(SOURCE DOCUMENT)

++++++++++++++++++++

Developing and Sharing Knowledge at the Macro Level
It is often my contention that the work being done in what we’re calling “the knowledge domain” grows more innovative daily, and often on a larger, more societal scale. KD/KS is not limited to what happens in an individual group or corporation. Indeed, one of my best friends often speaks about the “great potential” (as she puts it) for KD/KS to change the world.
[Was it not ever thus? How did we get off track?]
OK. Perhaps “changing the world” is going a little far, but we’re getting close when we see the reports of innovative knowledge sharing in different societies. Highly recommended: Innovation in Government: Kenya and Georgia, the latest report from McKinsey Quarterly. [Note: the link might require registration but go ahead and register – you want to see what McKinsey is writing about anyway.]
In the report, “Kenya’s open-data plan” is described by Elana Berkowitz and Renee Paradise, and we’ll quote the abstract here:
Challenge: Nearly 40 percent of Kenyans live on less than $2 a day, and corruption is still cited as an ongoing challenge for citizens and businesses. But the World Bank has reported that if Kenya can sustain its recent growth rate, it is on track to become a lower-middle-income country in the next decade. And a new constitution establishes the citizen’s right to access government information – a right that must now be implemented.
Emerging solution: Kenya this summer became the first African country to launch an open-data portal, with previously difficult-to-access government information on education, energy, health, population, poverty, and water and sanitation. Only a few countries (including Australia, Canada, the United Kingdom, and the United States) have launched major data portals. Kenya has also signed on to the Open Government Partnership, launched by US president Barack Obama at the UN General Assembly in September 2011.
In the same report, Renee Paradise and Ken Schwartz write about “Georgia’s ‘one-stop shop’ for citizens and businesses.” Here’s the abstract:
Challenge: To help establish its legitimacy quickly after the 2003 Rose Revolution, Georgia’s government needed to boost its revenues. Citizens expected a rapid turnaround in the quality and delivery of services. Businesses wanted to see measurable results before investing. As President Mikheil Saakashvili took office, the World Bank, citing onerous regulations and corruption, ranked Georgia 137th out of 153 countries as a place for doing business.
Emerging solution: To deliver high-quality public services efficiently and to streamline regulatory and licensing processes for businesses, the government created customer-oriented, high-tech “one stop shops.” After waging a major anti-corruption campaign, the administration turned to service delivery strategies common in the private sector: financial incentives to improve performance and the eliminatin of bureaucratic silos and paperwork.
– September 30, 2011
Guy St. Clair says
Douglas Widener at the Knowledge Management LinkedIn Group notes:
Guy,
KM isn’t just popping up in Kenya, but in the Sudan as well.
See “Workshop on Knowledge Management Capacity in Africa – January 4 – 7, 2012”, with the theme of Harnessing Tools for Development and Innovation. It is sponsored by the University of Khartoum and other universities (Garden City College for Science and Technology) and major corporate participants. They don’t have a web site yet, but have been publicizing this event for a while on their blog: kmca2012.blogspot.com
Guy St. Clair replies:
Thanks, Douglas for alerting us to this. Important work going on, and I’m really so pleased that we’re working in this direction nowadays.

++++++++++++++++++++

(DATASET EXTRACT)
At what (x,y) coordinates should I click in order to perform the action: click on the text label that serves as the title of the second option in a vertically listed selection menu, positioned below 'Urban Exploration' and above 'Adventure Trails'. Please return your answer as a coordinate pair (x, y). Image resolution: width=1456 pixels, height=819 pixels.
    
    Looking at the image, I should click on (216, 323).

++++++++++++++++++++

(WORK REQUIRED) Reproduce the passage of the post on knowledge sharing between "Emerging solution: To" and "Sudan as well.", inclusive, without changing a word.

(RIGHT ANSWER)
Emerging solution: To deliver high-quality public services efficiently and to streamline regulatory and licensing processes for businesses, the government created customer-oriented, high-tech “one stop shops.” After waging a major anti-corruption campaign, the administration turned to service delivery strategies common in the private sector: financial incentives to improve performance and the eliminatin of bureaucratic silos and paperwork.
– September 30, 2011
Guy St. Clair says
Douglas Widener at the Knowledge Management LinkedIn Group notes:
Guy,
KM isn’t just popping up in Kenya, but in the Sudan as well.